Japanners zijn groot geworden met hun degelijke maar anonieme value-for-money-auto’s. Gelukkig werden er soms wat zijsprongetjes gemaakt. Die bizarre keuzes waren niet altijd geslaagd, maar sommige waren echt wel de moeite. Vooral Mazda had het lef om de platgetreden paden te verlaten en koppig te blijven experimenteren met bijvoorbeeld de wankelmotor of een retrospider.
De boeiende jaren ‘90
Begin jaren ’90 had het ambitieuze merk er zin in. Mazda was bezig aan een knappe, avontuurlijke reeks: er was het onverwachte succes van de MX5, een knappe retro-spider. En er was de 323F, een vierdeurs coupé’s, wat in die periode iets heel uitzonderlijks was. Niet veel later de kleine, guitige 121 met z’n opmerkelijk bolle lijnen. En voor het sportieve werk was er de geëvolueerde RX-7, met wankelmotor of een mooie MX6-coupé, naast de klassieke vierdeurs 626.

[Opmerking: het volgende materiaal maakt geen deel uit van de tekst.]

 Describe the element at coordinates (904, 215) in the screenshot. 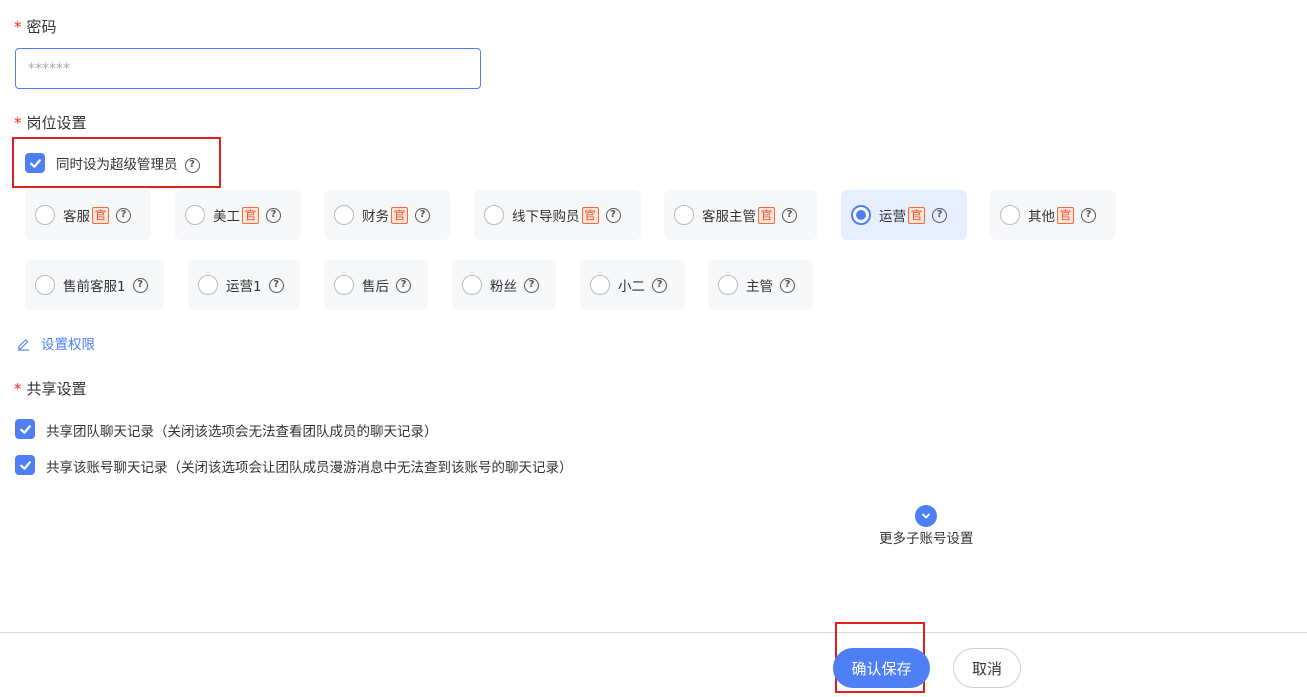

I see `role-option-yunying: 运营 官 ?` at that location.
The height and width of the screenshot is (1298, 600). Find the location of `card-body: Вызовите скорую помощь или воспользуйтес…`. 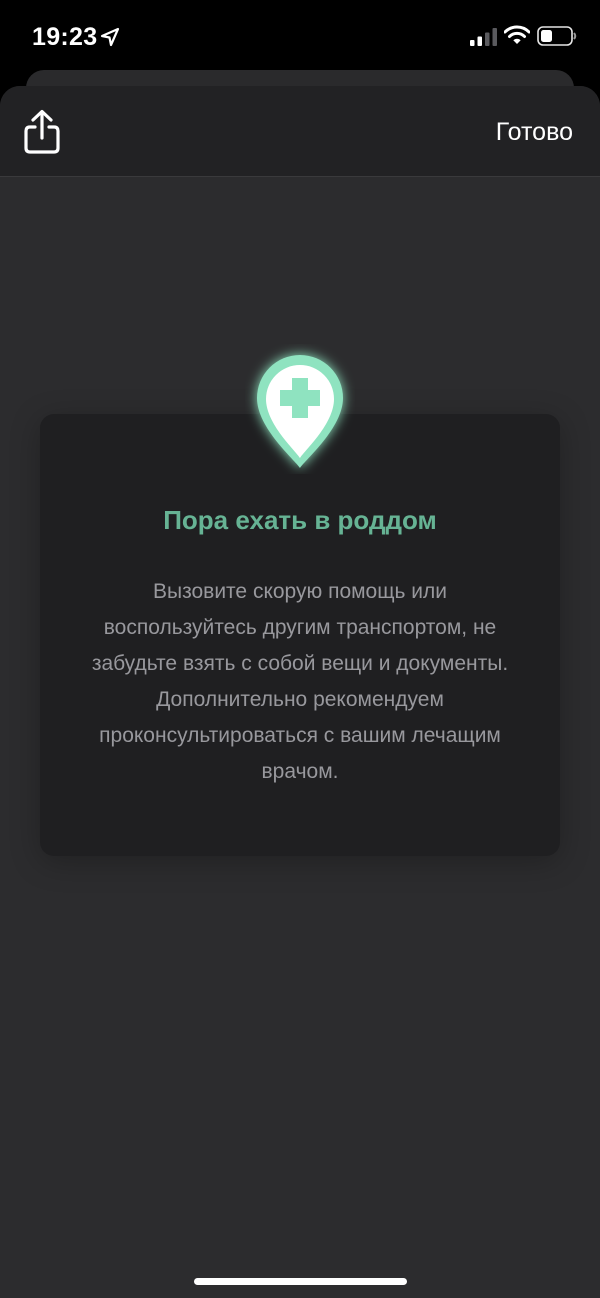

card-body: Вызовите скорую помощь или воспользуйтес… is located at coordinates (300, 682).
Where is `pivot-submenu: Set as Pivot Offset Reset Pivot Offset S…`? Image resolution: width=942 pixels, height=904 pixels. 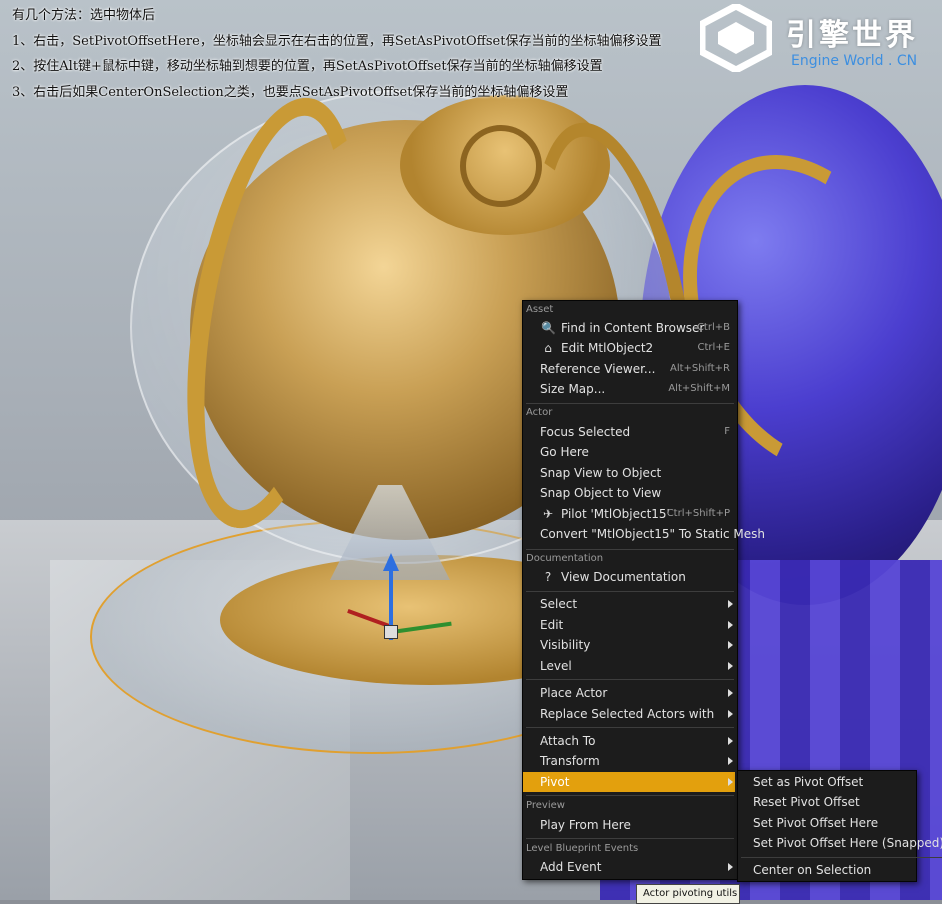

In 1991 kon Mazda nog een mooi juweeltje aan die reeks toevoegen: de MX3. Een betaalbare vierzitscoupé, met een beperkte achterbank. Pas jaren later zouden een Opel Tigra of Ford Puma en andere sportievelingen dat voorbeeld volgen.
Compacte sportiviteit
Er was de brave 323, de voorloper van de huidige Mazda 3, een Golf-concurrent en bedoeld om vooral veel te verkopen. Maar Mazda lanceerde met veel goesting ook de hippe MX3. Die was korter, had wat minder geluidsisolatie en was hard afgeveerd. Ja sportief.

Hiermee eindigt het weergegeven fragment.